Kanunda bir de riskli alan tanımı çerçevesinde bazı düzenlemeler yer almaktadır. Riskli alanda uzlaşmayan parselin, arsanın 2/3 çoğunluk kararıyla satılması riskli alanın dönüşüm süresini bir veya iki yıl kısaltıyor. Haliyle bu madde ile pek çok yatırımcı için dönüşüm cazip hale getirilmiş bulunuyor. Ayrıca Danıştay’ın iptal kararı doğrultusunda yüzde 65’i imar mevzuatına aykırı yapıların olduğu alanlar riskli alan sayılacak ve hızlıca dönüşüme dâhil edilecek.  Bu durumda var olan düzenleme, çarpık kentleşmenin en yoğun olduğu; yani işçi havzalarının, yoksul emekçilerin yoğunluklu bulunduğu alanlara işaret eden il ve bölgelerde kentsel dönüşümün kolaylıkla uygulanabileceğinin sinyallerini vermektedir. Kanunun bu maddesi birazdan aşağıda ayrıntısını anlatacağımız Sur’un inşası için oluşturulan bir diğer yasal dayanak olarak da yorumlanmalıdır. Son olarak yine düzenleme ile, Çevre ve Şehircilik Bakanlığı veya uygulamayı yürütmesi halinde TOKİ veya belediyeler, riskli alanlarda ve rezerv yapı alanlarında her türlü imar ve yapılaşma işlemlerini 2 yıl süreyle geçici olarak durdurabilecek ve gerekirse 1 yıl daha uzatılabilecektir. Aynı zamanda bakanlık gerekli gördüğü takdirde riskli alan sınırları içinde olup da riskli yapılar dışında kalan diğer yapıların da yıkılmasına karar verebilecektir.

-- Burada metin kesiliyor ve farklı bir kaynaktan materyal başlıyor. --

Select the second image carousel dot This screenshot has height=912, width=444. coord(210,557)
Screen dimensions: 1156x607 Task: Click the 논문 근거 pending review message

Kanun riskli alan kararına karşı dava yolunu açık tutuyor ancak bu alanlarda yapılacak uygulamalar için dava yolunu ise kapatıyor. Yani halkın dava açma hakkını elinden alıyor. Riskli alan kararına ve bu kararın uygulanmasına yönelik tesis edilen diğer idari işlemlere karşı açılan davalarda yürütmenin durdurulması, riskli alanlardaki taşınmazlarla ilgili adli yargıda açılan davalarda ise ihtiyati tedbir talep edilemiyor. Riskli alanlardaki konutlar üzerindeki intifa hakkı, ipotek ve haciz gibi şerhler, riskli alanlar yıkıldıktan sonra, tapuda işlem yapılmasına engel teşkil etmeyeceği ve yapılacak işlemlerde muvafakat aranmayacağı kararı da yasada ayrıca yer alıyor.

Sur’un İnşası

Diyarbakır’ın Sur ilçesinin yeniden inşası yasada yer alan düzenleme ile yasal statüye kavuşturulmuş bulunuyor. Yasal dayanaklarının büyük çoğunluğu kentsel dönüşüm başlığı altında yer alan düzenlemelerden ibaret olduğundan ayrıca yasada Sur’a özgü diğer düzenlemelerden bahsetmek gerekiyor. Düzenlemeye göre;  kamu düzeni ve güvenliğinin olağan hayatı durduracak veya kesintiye uğratacak şekilde bozulduğu yerlerde; altyapı hizmetleri yetersiz olan veya imar mevzuatına aykırı yapılaşma bulunan yapı ve altyapısı hasarlı alanlar; fen, sanat norm ve standartlara uygun, sağlıklı ve güvenli yaşama çevrelerini teşkil etmek, sağlık, eğitim ve ulaşım gibi kamu hizmetlerinin düzenli bir şekilde yürütülmesini sağlamak amacıyla Bakanlar Kurulunca riskli alan olarak kararlaştırılabilecek. Yine Kentsel dönüşüm başlığı altında açıklanan yüzde 65’i imar mevzuatına aykırı yapıların olduğu alanların riskli alan ilan edilmesi de yasal dayanakların bir diğeri olarak kanunda yer almıştır.

Aylardır bölgede yaşanan savaş sonucunda yıkılan, gasp edilen kısacası işgal edilen pek çok alan AKP ve sermayedarları tarafından ihale ve diğer rant alanları için neredeyse kuyruk oluşturmuş durumda. Surları ve Hevsel Bahçeleri ile UNESCO Dünya Kültür Mirası Listesi’nde olan ilçe; halkını kendi topraklarından, yaşam alanlarından sürgün etirilerek yeniden inşa edilmeye çalışılıyor. İlçe riskli alan olarak görüleceğinden böylelikle halkın evi-yurdu hakkında yargıya gitme yolu da kapatılmış oluyor. Sonuç olarak toplumun direnişini kırmak adına Torba Kanun’da yer alan pek çok düzenleme Sur başta olmak üzere Doğu ve Güneydoğu bölgelerini, Karadeniz’den Ege’ye kadar Türkiye’nin her bölgesinin yaşam alanını elinden alıyor, kent ve doğa talanına meşru zemin sağlıyor.

Yasa ile iktidar resmen suç işliyor ve toplumu suçlu ilan ediyor. Marx’ın da dediği gibi “Yoksulluğu azaltmadan zenginliği arttıran ve suç işleme bakımından,sayılardan daha hızlı artış gösteren bir toplumsal sistemin özünde çürümüş birşeylerin olması gerekir.”